Mount Sinai Joins Test Validation Trial of bioAffinity’s CyPath® Lung
SEPTEMBER 18, 2018
(San Antonio, TX) bioAffinity Technologies, a privately held biotech company, today announced that the Icahn School of Medicine at Mount Sinai (ISMMS) in New York, NY, will be a clinical collection site for the Company’s test validation trial of CyPath® Lung, a non-invasive test for the early detection of lung cancer. The study will be performed under the direction of the Clinical Trials Office in the Department of Medicine.
As the medical school for the Mount Sinai Health System, ISMMS and its Clinical Trials Office are international leaders in medical and scientific training, biomedical research and patient care. Dr. Louis R. DePalo, clinical director of the Mount Sinai National Jewish Health Respiratory Institute and professor of pulmonary medicine at ISMMS, will supervise the study at Mount Sinai as the principal investigator.
“We are very pleased to be working with Mount Sinai and Dr. DePalo to advance the clinical test validation trial of CyPath® Lung,” bioAffinity President and Chief Executive Officer Maria Zannes said. “Our ongoing validation study will benefit enormously from Mount Sinai’s high standards for breakthrough research and biomedical advances.”
ISMMS will recruit volunteers and collect sputum samples from two cohorts: individuals who are at high risk for lung cancer and do not have the disease, and patients who are confirmed by biopsy to have the disease after providing a sputum sample. The high-risk population will be screened by low-dose computed tomography (LDCT) to confirm they do not have lung cancer.
“Early diagnosis is the key to improving the survival rate for lung cancer, which until now has been notoriously difficult to detect in the early stages when it is most curable,” Dr. DePalo said. “Today, LDCT is the gold standard for early detection, but it has a problematic false-positive rate, which can result in unnecessary and invasive procedures to confirm the patient does not have cancer. Physicians and patients both will benefit from a test that improves the predictive value of LDCT. Clinicians would have a clearer path to determine the appropriate next steps, whether surgical biopsy or monitoring is the best option for the patient.”

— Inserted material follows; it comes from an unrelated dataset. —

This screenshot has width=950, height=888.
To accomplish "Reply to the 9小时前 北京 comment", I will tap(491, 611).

Sputum samples will be processed and labeled with CyPath® Lung, a flow cytometric test that uses a proprietary compound that binds to cancer cells and causes them to fluoresce in contrast to non-cancer cells. CyPath® Lung is designed to be the most accurate and affordable non-invasive diagnostic for early-stage lung cancer on the market. The validation study will confirm the differential characteristics between sputum samples collected from three participant cohorts, including patients with lung cancer, high-risk participants without lung cancer and healthy individuals with no or minimal smoking history who are cancer-free.

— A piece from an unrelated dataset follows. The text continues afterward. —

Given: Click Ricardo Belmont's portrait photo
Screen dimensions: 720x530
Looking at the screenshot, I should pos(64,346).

bioAffinity expects CyPath® Lung to enter the U.S. commercial market as a Laboratory Developed Test (LDT) by first quarter 2019. Medicare reimbursement codes are available for CyPath® Lung.
ISMMS joins five other clinical sites – Summit Medical Group in New Jersey, Radiology Associates of Albuquerque in New Mexico, Waterbury Pulmonary Associates in Connecticut, Cookeville Regional Medical Center in Tennessee, and Atlantic Health Systems in New Jersey – currently enrolling volunteers for the study. One additional collection site is undergoing review and approval by Institutional Review Boards (IRBs) to participate in the clinical trial.
Nearly 14 million Americans are considered at high risk for developing lung cancer based on their smoking history. By significantly increasing diagnostic accuracy, CyPath® Lung is expected to lead to improved patient survival, fewer unnecessary invasive procedures and lower medical costs.
About bioAffinity Technologies, Inc.
bioAffinity Technologies, Inc. (www.bioaffinitytech.com) is a privately held company that develops proprietary in-vitro diagnostic tests and targeted cancer therapeutics using breakthrough technology that preferentially targets cancer cells. Research, optimization and commercialization of its platform technology are conducted in bioAffinity Technologies’ laboratories at the University of Texas San Antonio. The Company’s initial product is CyPath® Lung, a diagnostic assay for the non-invasive detection of early-stage lung cancer.